This, our fourth in the “Now and Then” series, focuses on the even-numbered homes on the north side of Main Street’s 1000 block. Few of Danville’s downtown blocks have changed as much as this one has.
Beginning at the corner of Main and Holbrook Streets, where the Wednesday Club at 1002 Main Street presently stands, there were two houses. 1002 Main Street was the home of Dr. Benjamin Walker and was built sometime in the 1880’s. Next door at 1006 once stood a structure built sometime in the first decade of the 1900’s and was the home of John F. Rison, president of the street railway. These two houses were torn down around 1969 to make way for the building that stands there presently. It was also here, and on an angle adjacent to 1002 that the old Holbrook Street intersection was located before it was realigned in the 1950’s.
The home at 1012 Main Street was built for tobacconist Thomas Williamson in 1898. The Williamson family maintained the home well into the 1980’s. In the 1990s, it served as offices and data center for Gamewood Data Systems.
Next door at 1020 Main Street is the impressive Penn-Carter house, affectionately known by many as “The Wedding Cake House” owing to its elaborate Adams-esque ornamentation and truncated turret. The house was built by James Gabriel Penn for his daughter Mary Katherine upon her marriage to cousin Barnes Penn in 1897. The house was built around 1904, and it, too, was miraculously maintained by Penn descendants until the mid-1980’s. The Penns built and maintained several of the city’s most architecturally significant houses.
At 1026 Main Street is the Swain House, which, judging by its footprint on the 1910 Sanborn map above, looked considerably different than it does today with its stucco exterior and chunky mission-esque roofline (see featured image). The house was the home of George Washington Swain as early as 1880. Mr. Swain was a tobacconist and partner in Swain, Wyllie & Co. William Bethel Hill acquired the property in 1919, and it was likely he who converted the home into its present iteration, in keeping with the Art Deco aversion to all things Victorian.
1032 Main Street, presently the site of the Danville Urologic Clinic, was the site of the Tyack home, believed to be part of the Doe farm. According to the 1880 Census, Joseph Landon Tyack lived here with his wife, Sallie Allen Doe, daughter of Thomas Bartlett Doe. To offer some idea how large the Doe farm was, the Catholic church on Holbrook Street was built on land purchased from a portion of that property. The Doe’s have been mentioned previously. Thomas Bartwell Doe was Sallie’s brother, and it was Thomas Bartwell and his wife, Dora Dean Williamson, who were responsible for much of Danville’s early development. Later, in the 1920’s, the house was occupied by Elisha Jones, brother of Witcher Keen Jones and cousin of Nancy Langhorne Astor. The house was torn down in 1968 to make way for the present medical office.
The homes at 1042 and 1046 Main Street (pictured above as they were situated next to each other, rather than in numerical order) were both lost to the expansion of the medical clinic which required more parking. 1042 (on the right) was the home of Isaac and Dora Rosenstock. Isaac owned a successful dry goods store and was a founding member of the Sunday School that formed the first iteration of “the congregation of Beth Sholom.” After his death in 1932, the house was sold. In 1946, while converting the house into apartments, a fire broke out and caused “considerable damage.”
1046 Main Street was the home of William Pinkney Bethel, a tobacconist, and Mary Sue Price Bethel from at least 1870 until their deaths in 1915 and 1929, respectively. From 1940 until its demolition in 1972, the house belonged to Eleanor T. Southall, and was therefore known as the Southall house. It is interesting to note that, when the survey was conducted in 1971 as part of the application for the neighborhood’s historic designation, the house was deemed to be in “excellent” condition and one of architectural and historical significance, both to the neighborhood and to the city of Danville.
Still standing, the Haskins-Meade House at 1050 Main Street was built around 1893 for Robert and Mary Haskins. Mr. Haskins was a representative of the Imperial Tobacco Company. From 1915 until about 1933, the house was the home of Randolph Meade, brother of city Mayor Edmund Baylies Meade and uncle to world-renown author, Julian Rutherford Meade. It was Mr. Meade, with the help of architect J. Bryant Heard, who transformed the house from its asymmetrical Queen-Anne style into the stucco-clad structure it is today. The house is soon to be the new location of King Cropp.

### QUESTIONS TO ANSWER
1. In the passage on Danville's 1000 block of Main Street, who was the home at 1012 Main Street built for in 1898?
2. Reproduce the passage on Danville's 1000 block of Main Street from "1046 Main Street was" to "city of Danville.", word for word.
The rows are not needed for the work on this page.

### LISTED ENTRIES
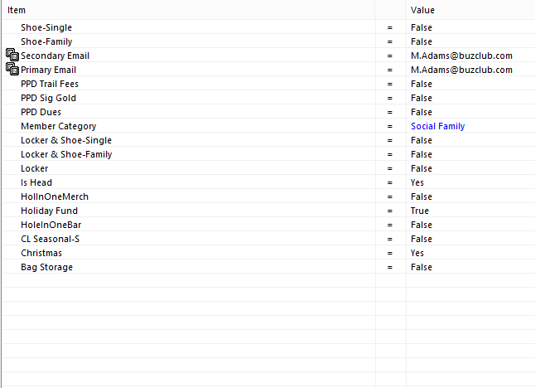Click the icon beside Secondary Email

---

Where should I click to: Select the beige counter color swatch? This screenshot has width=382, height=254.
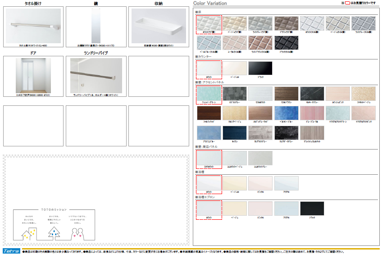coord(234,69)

==

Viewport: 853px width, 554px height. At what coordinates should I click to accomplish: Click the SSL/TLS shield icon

### RESPONSES IN ORDER
1. It was built for tobacconist Thomas Williamson.

2.
1046 Main Street was the home of William Pinkney Bethel, a tobacconist, and Mary Sue Price Bethel from at least 1870 until their deaths in 1915 and 1929, respectively. From 1940 until its demolition in 1972, the house belonged to Eleanor T. Southall, and was therefore known as the Southall house. It is interesting to note that, when the survey was conducted in 1971 as part of the application for the neighborhood’s historic designation, the house was deemed to be in “excellent” condition and one of architectural and historical significance, both to the neighborhood and to the city of Danville.